CHI E' PAROLIN- E visto che stiamo parlando di fiducia, anche la nomina di Parolin sembra essere frutto del modus operandi di Francesco. Monsignor Pietro Parolin da Schiavon (VI), classe 1955 e sacerdote dal 1980, ha un curriculum diplomatico di tutto rispetto. In servizio dal 1986 per la diplomazia vaticana, ha operato in Nigeria e Messico. Nel 2002 sbarca nei Sacri Palazzi come sotto-segretario della Sezione per i Rapporti con gli Stati della Segreteria di Stato, praticamente il “ministero degli Esteri” del Vaticano. Un particolare non da poco: è la scelta di un diplomatico di carriera al contrario di quella più “pastorale” che era stata la nomina di Bertone. È indicato come ratzingeriano: è vescovo dal 12 settembre 2009, a imporgli le mani è Benedetto in persona insieme a Bertone e un altro ratzingeriano di ferro, il cardinale William Joseph Levada. È uno che guarda lontano, monsignor Parolin: intervistato prima del Conclave da “La Voce d'Italia”, giornale degli italiani in Venezuela, così prevedeva “L’America Latina ha tutti i titoli per poter esprimere un Papa. Non dimentichiamoci che è il Continente dove vive la maggioranza relativa dei cattolici del mondo. Si tratta di una Chiesa viva, presente nella società, cosciente della sua vocazione di discepola/ missionaria. Credo che l’elezione di un Papa latinoamericano potrà imprimere un impulso forte all’evangelizzazione del nostro tempo e al contributo che la Chiesa è chiamata a dare alla soluzione dei grandi problemi attuali, come la povertà, la giustizia sociale, la convivenza pacifica”. E ha le idee chiare. Sempre a “la Voce”, diceva: “Lo dico per i cattolici… amare un po’ di più la Chiesa. Sentirla come la propria madre, colei che, sulle sue ginocchia, ci ha generati alla fede – e ciò soprattutto in questo Anno della fede –, avere il coraggio di difenderla, così come ciascuno di noi difenderebbe la propria madre e non permetterebbe a nessuno di umiliarla. E poi non abbandonare mai un atteggiamento di umiltà, di conversione e di rinnovamento”.
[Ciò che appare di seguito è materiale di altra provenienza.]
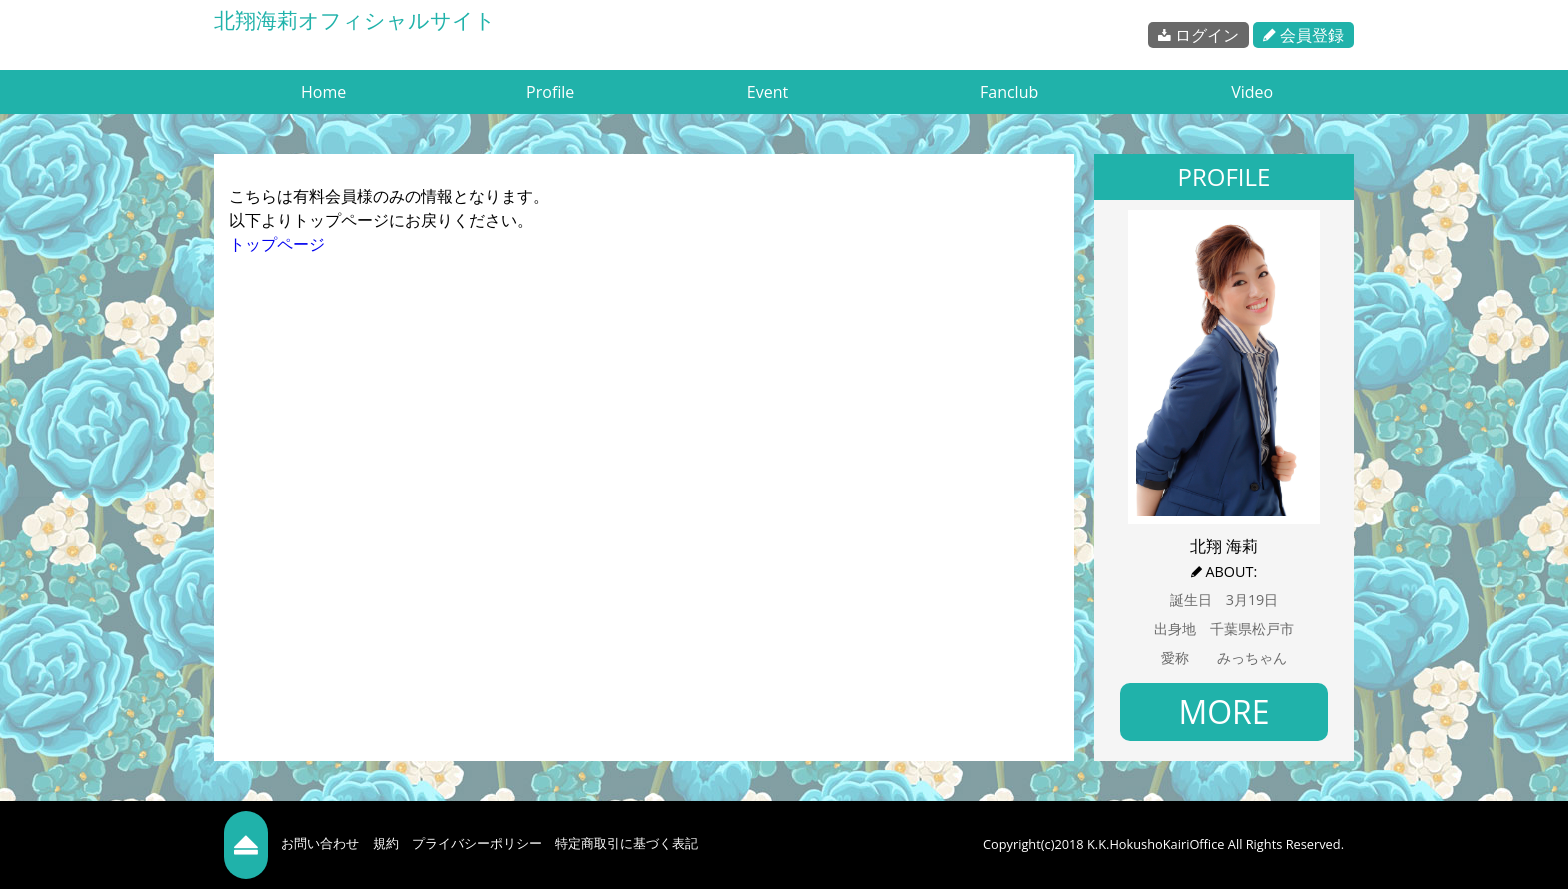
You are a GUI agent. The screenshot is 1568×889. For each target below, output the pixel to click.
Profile (550, 92)
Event (767, 92)
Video (1252, 92)
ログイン (1198, 35)
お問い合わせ (320, 843)
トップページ (277, 244)
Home (323, 92)
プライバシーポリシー (477, 843)
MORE (1223, 711)
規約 (386, 843)
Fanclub (1009, 92)
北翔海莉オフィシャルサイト (355, 20)
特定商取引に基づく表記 (626, 843)
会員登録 (1303, 35)
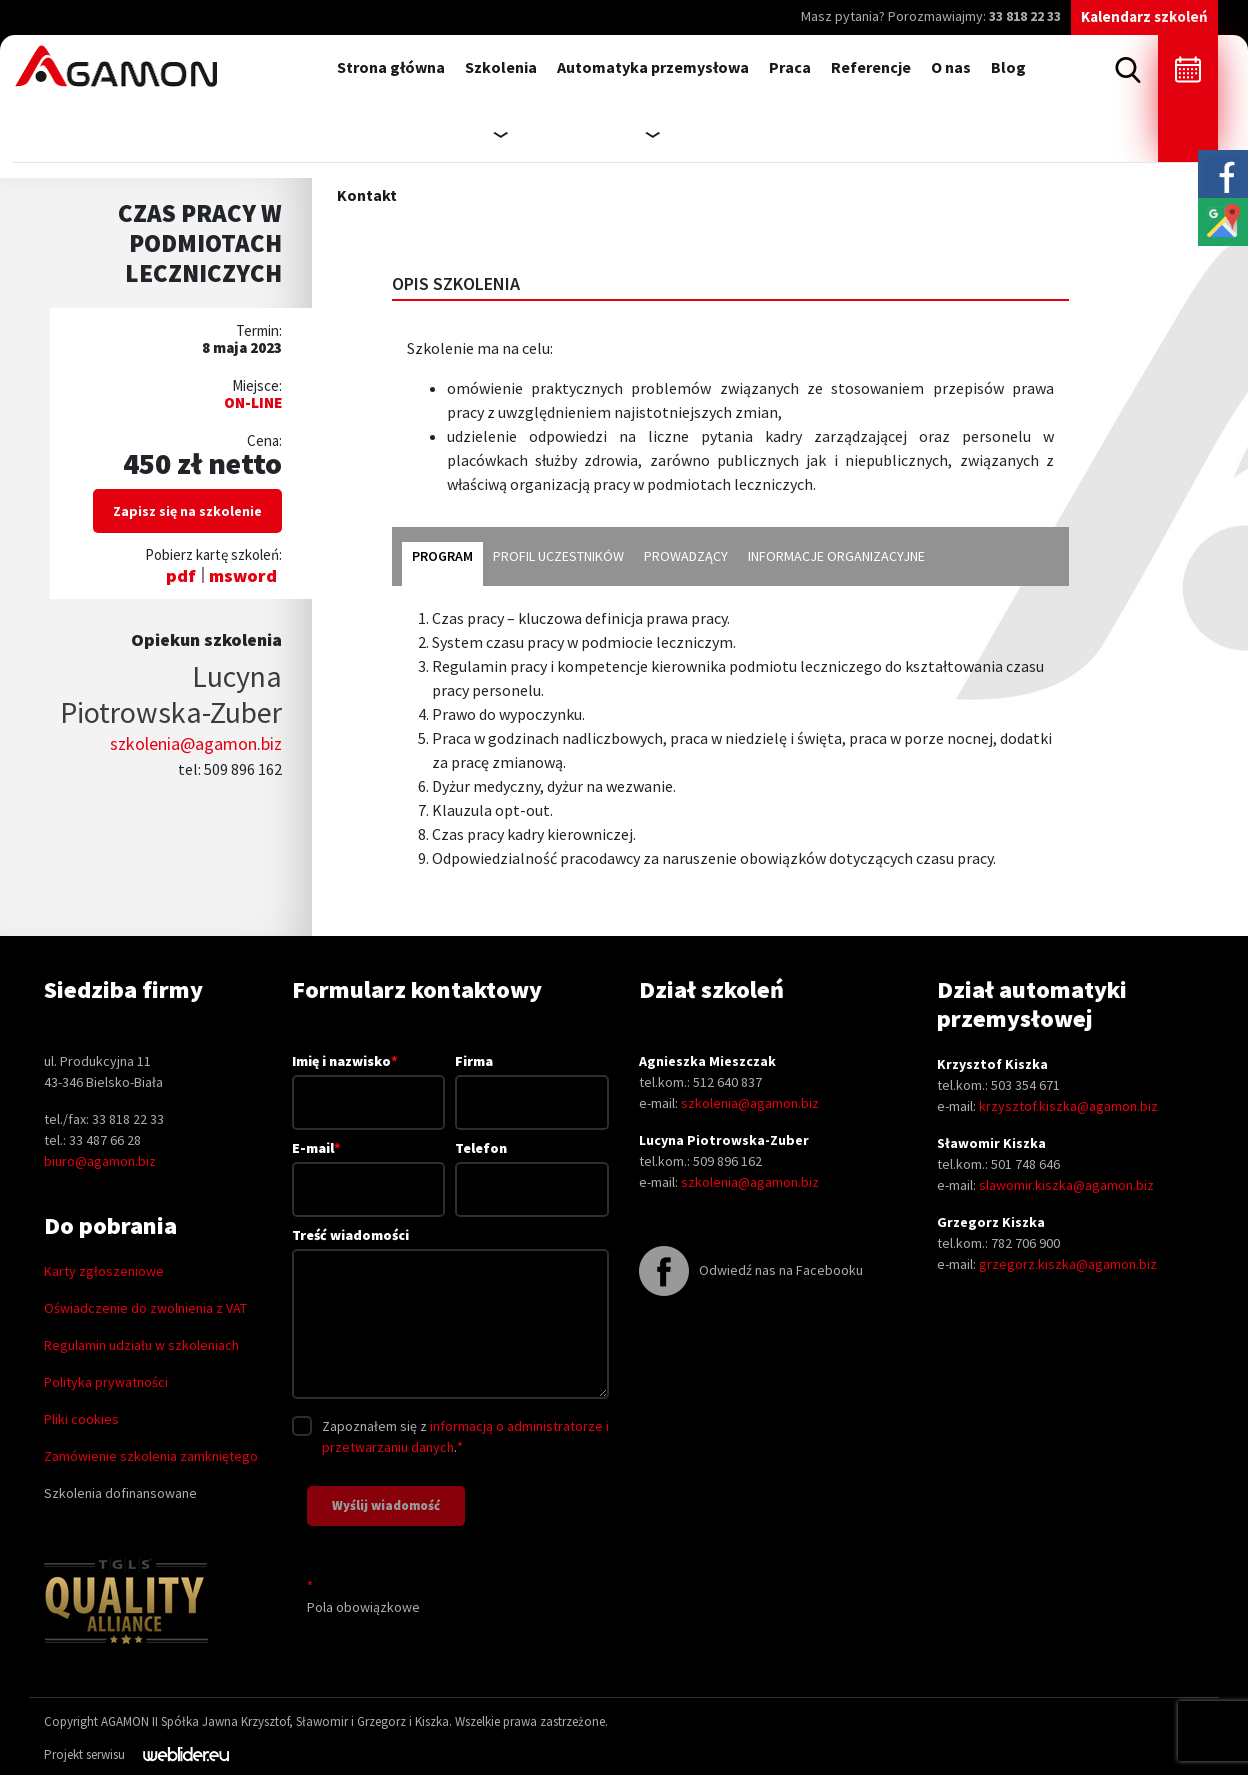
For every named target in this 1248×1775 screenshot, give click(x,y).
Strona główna (391, 67)
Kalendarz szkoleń (1144, 16)
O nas (951, 67)
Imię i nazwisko (369, 1081)
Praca (790, 67)
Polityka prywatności (106, 1382)
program (442, 556)
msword (243, 575)
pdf (181, 575)
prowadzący (686, 556)
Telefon (532, 1168)
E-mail (369, 1168)
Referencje (871, 67)
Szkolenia (501, 67)
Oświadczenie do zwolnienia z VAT (145, 1308)
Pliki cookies (81, 1419)
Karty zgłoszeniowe (104, 1271)
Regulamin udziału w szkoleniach (141, 1345)
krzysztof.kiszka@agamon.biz (1068, 1106)
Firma (532, 1081)
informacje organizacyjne (836, 556)
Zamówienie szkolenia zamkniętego (151, 1456)
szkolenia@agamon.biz (196, 743)
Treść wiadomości (450, 1314)
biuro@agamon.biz (100, 1161)
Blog (1008, 67)
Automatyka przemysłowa (653, 67)
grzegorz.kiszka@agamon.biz (1068, 1264)
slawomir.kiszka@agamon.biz (1066, 1185)
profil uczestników (558, 556)
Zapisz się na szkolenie (187, 511)
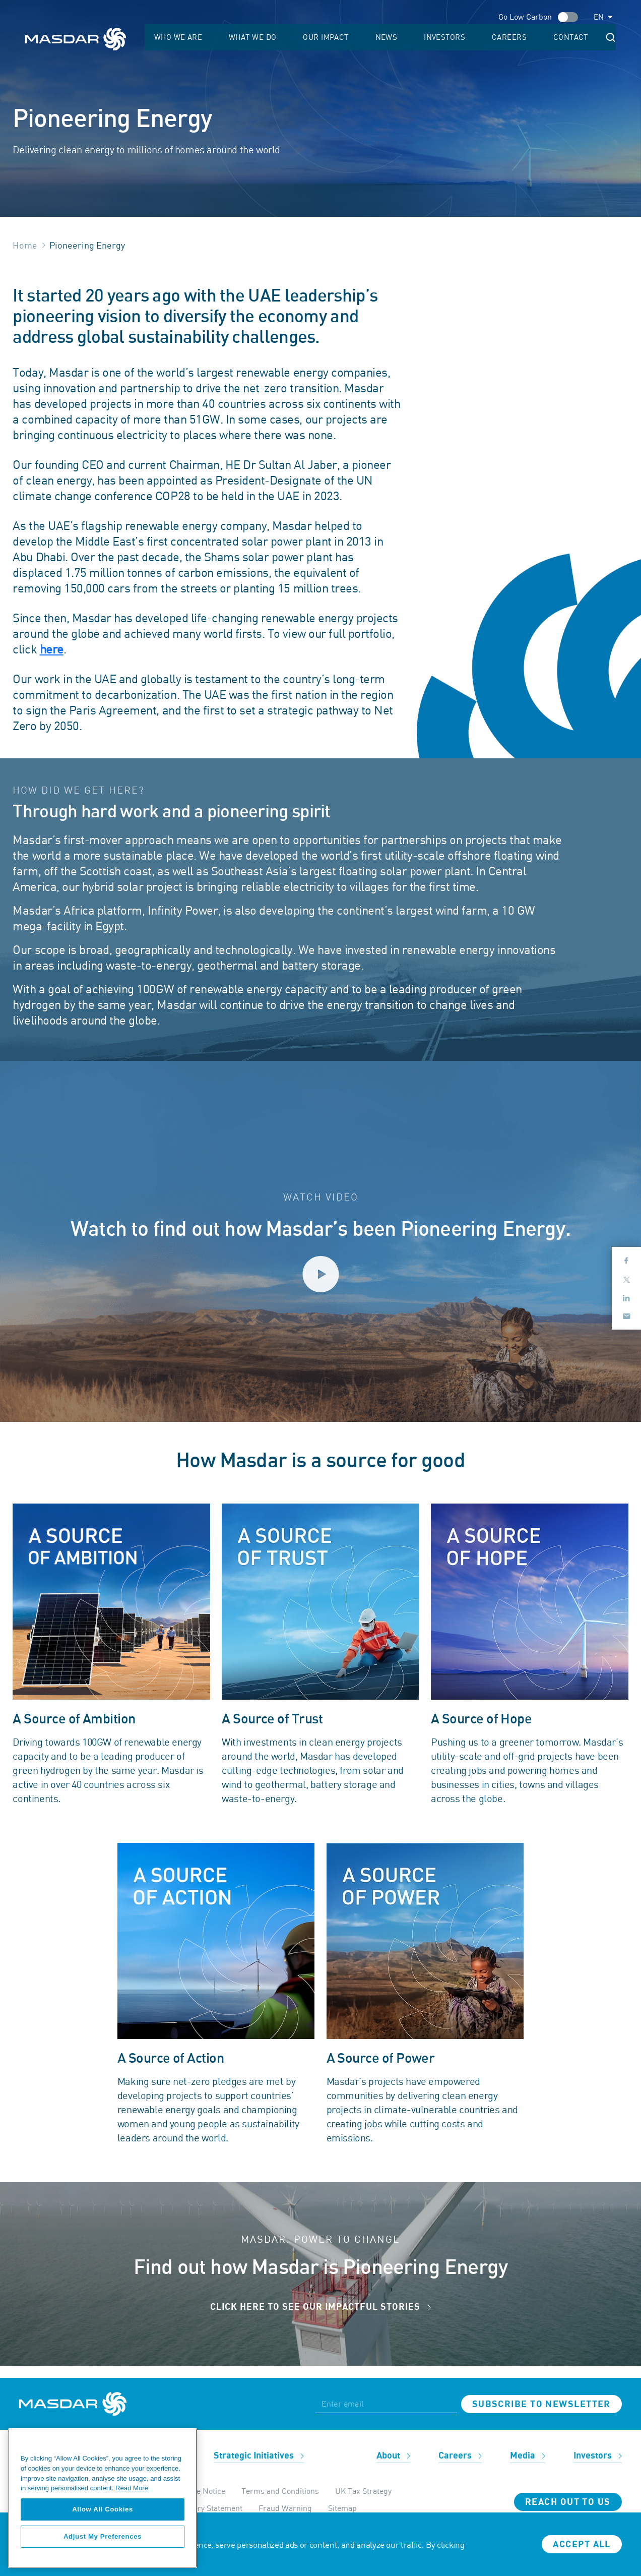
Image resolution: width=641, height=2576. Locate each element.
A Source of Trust (272, 1719)
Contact (586, 37)
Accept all (581, 2544)
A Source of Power (381, 2058)
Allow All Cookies (102, 2509)
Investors (498, 37)
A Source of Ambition (74, 1719)
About (393, 2456)
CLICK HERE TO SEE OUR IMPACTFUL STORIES (320, 2307)
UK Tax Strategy (363, 2491)
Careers (544, 37)
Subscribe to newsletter (541, 2404)
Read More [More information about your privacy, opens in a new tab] (131, 2488)
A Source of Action (170, 2058)
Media (527, 2456)
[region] (102, 2498)
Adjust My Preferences (102, 2536)
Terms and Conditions (280, 2491)
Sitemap (342, 2508)
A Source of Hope (481, 1719)
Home (25, 245)
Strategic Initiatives (259, 2456)
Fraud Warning (285, 2508)
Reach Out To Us (568, 2502)
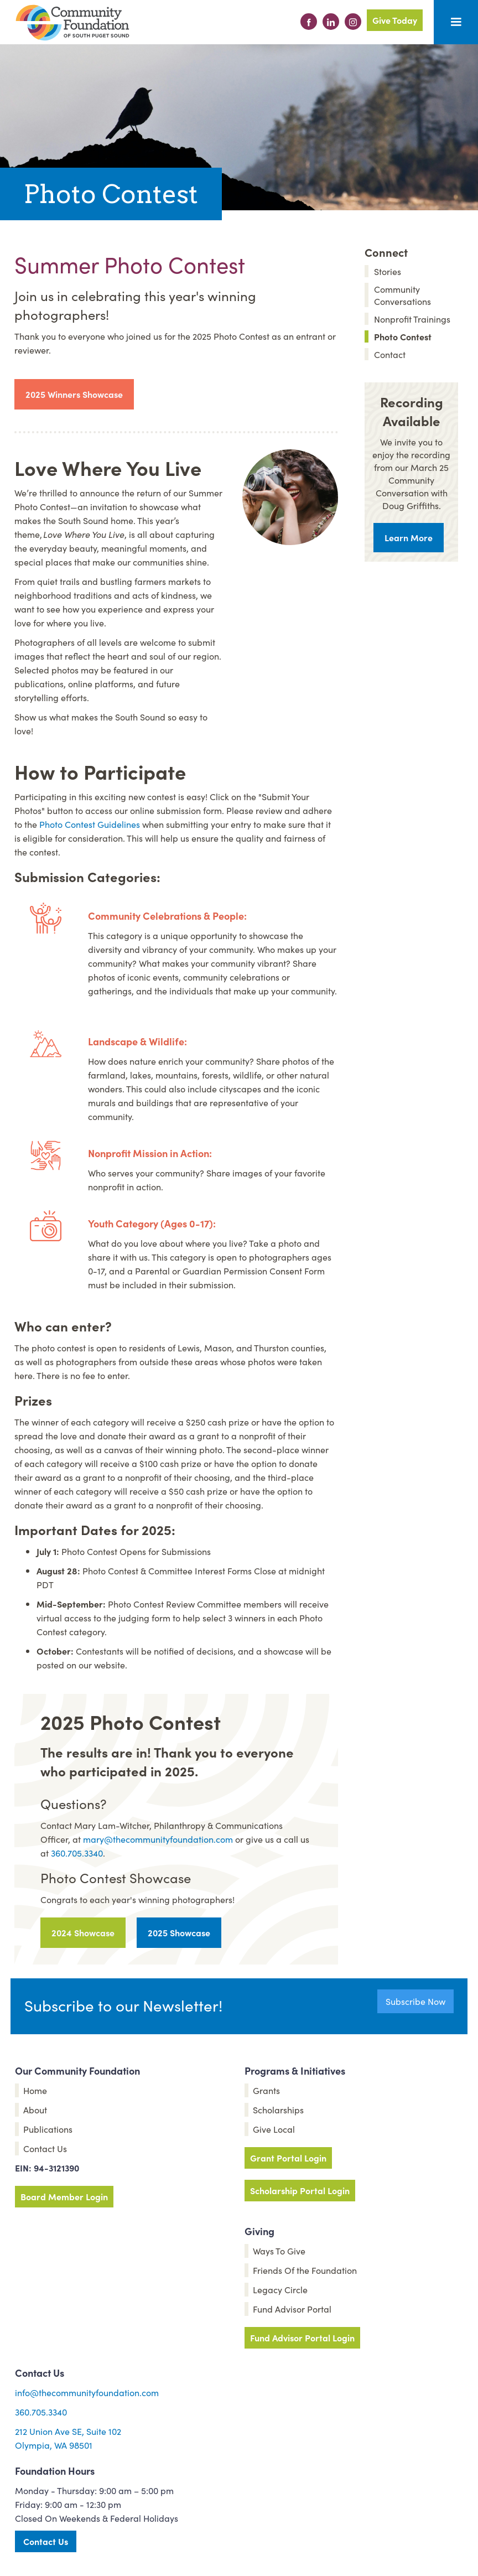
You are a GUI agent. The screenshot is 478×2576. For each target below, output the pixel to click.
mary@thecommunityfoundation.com (158, 1839)
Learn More (409, 537)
UNA NOMINA DI FIDUCIA- Una nomina insomma che avviene in sintonia e fiducia, visto che Bergoglio ha potuto conoscere il futuro Segretario di Stato negli anni in Sudamerica di quest'ultimo. Parolin, per la sua grande esperienza diplomatica, è visto come l'uomo che potrà riprendere in mano le relazioni con la Cina e il Vietnam. È Parolin a gestire i due dossier fino al 2009, quando – ricorda l'ISPI – è lui che dà avvio a contatti riservati col governo cinese per risolvere i problemi sul tavolo. Il primo fra tutti è la querelle sulle ordinazioni episcopali: in Cina la Chiesa cattolica fedele a Roma è clandestina e perseguitata perché ritenuta emissaria di un Capo di Stato (il Papa) straniero. Al suo posto nel 1958 Pechino ha creato l'Associazione Patriottica, una chiesa acefala che non riconosce Roma. E il problema è la scelta dei vescovi, decisa da Pechino dopo un breve periodo – iniziato con Giovanni Paolo II e proseguito con Ratzinger – nel quale si cercava di “concordare” le nomine. In seguito però il dossier – che aveva visto un notevole e meritorio contributo da parte della Comunità di Sant'Egidio – è passato nelle mani di Bertone, con un irrigidimento voluto grazie ad un “falco” quale il cardinale Joseph Zen Ze Chiu, grande amico di Benedetto e contrario ad ogni dialogo con i cinesi. Risultato: è saltato tutto e nel 2010 i cinesi hanno compiuto una serie di ordinazioni episcopali illecite, riprendendo la persecuzione – mai sopita, peraltro – contro preti e vescovi cattolici clandestini (l'ultimo arresto è del 10 agosto scorso). Ora bisogna ripartire daccapo. Come bisogna ripartire daccapo col Vietnam, visitato da Parolin nel marzo 2007 con la promessa reciproca di un futuro inizio di relazioni diplomatiche. Se a questo si somma la Siria, è poco ma sicuro che per il futuro Segretario di Stato sarà un autunno caldo. Per finire. Papa Francesco ha nominato Segretario generale del Governatorato dello Stato del Vaticano padre Fernando Vergez Alzaga, direttore della Direzione delle Telecomunicazioni del Vaticano. Vergez prende il posto del vescovo Giuseppe Sciacca che è tornato a fare il giudice, segretario aggiunto del Supremo Tribunale della Segnatura apostolica, una sorta di Corte di Cassazione della Santa Sede.